Die vorstehenden Erwägungen haben gezeigt, dass der Beschwerde keine realistischen Erfolgsaussichten beschieden waren, nachdem der betrachtete Schulweg – wie schon von der Vorinstanz festgestellt – dem Sohn der Beschwerdeführenden offenkundig zumutbar ist und dessen behauptete gesundheitliche Einschränkung nicht hinreichend belegt bzw. das Angebot schulwegerleichternder Massnahmen von den Eltern ohne Prüfung abgelehnt wurde. Das Gesuch der Beschwerdeführenden um unentgeltliche Rechtspflege für das Beschwerdeverfahren ist folglich als offenkundig aussichtslos abzuweisen.
8.
Zur Rechtsmittelbelehrung des nachstehenden Dispositivs ist Folgendes zu erläutern: Streitigkeiten über Schul(haus)zuteilungen fallen nicht unter den Ausschlussgrund von Art. 83 lit. t des Bundesgerichtsgesetzes vom 17. Juni 2005 (BGG, SR 173.110), weshalb den Parteien grundsätzlich die Beschwerde in öffentlich-rechtlichen Angelegenheiten gemäss Art. 82 ff.

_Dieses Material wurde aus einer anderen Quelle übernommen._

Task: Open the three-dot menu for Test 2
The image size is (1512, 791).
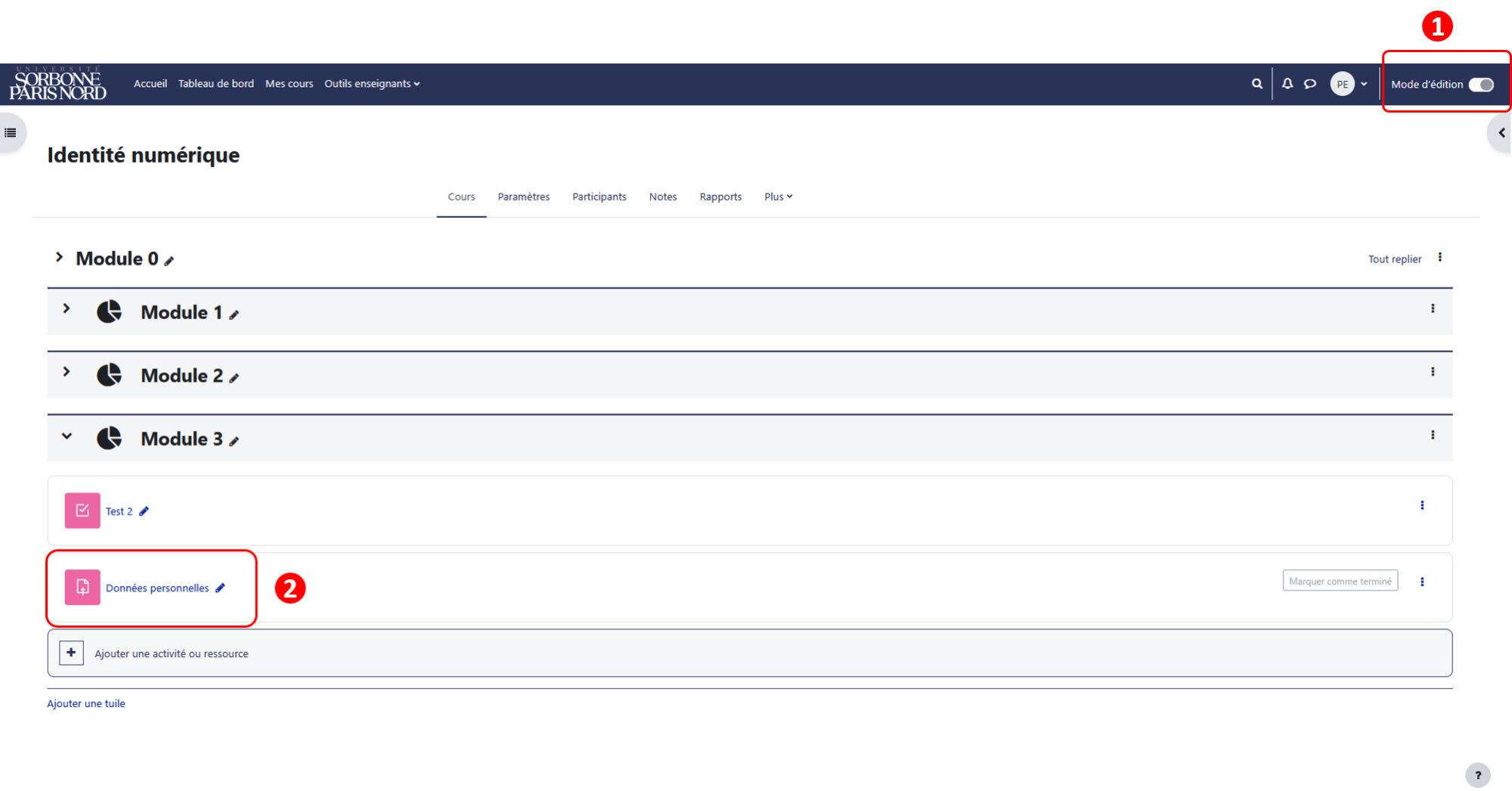Action: point(1422,505)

BGG offensteht (vgl. BGr, 28. Mai 2026,2C_688/2025, E. 1.2, und 2. April 2026,2C_590/2025, E. 1.1 [je mit Hinweisen]).
Dispositiv
1.
Die Beschwerde wird abgewiesen, soweit darauf eingetreten und das Verfahren nicht als gegenstandslos geworden abgeschrieben wird.
2.
Das Gesuch der Beschwerdeführenden um unentgeltliche Rechtspflege für das Beschwerdeverfahren wird abgewiesen.
3.
Die Gerichtsgebühr wird festgesetzt auf Fr. 2'000.--; die übrigen Kosten betragen: Fr. 95.-- Zustellkosten, Fr. 2'095.-- Total der Kosten.
4.
Die Gerichtskosten werden den Beschwerdeführenden unter solidarischer Haftung auferlegt.
5.
Eine Parteientschädigung wird nicht zugesprochen.
6.
Gegen dieses Urteil kann im Sinn der Erwägungen Beschwerde erhoben werden. Sie ist binnen 30 Tagen ab Zustellung einzureichen beim Bundesgericht, 1000 Lausanne 14.
7.
Mitteilung an: a) die Parteien; b) den Bezirksrat Zürich.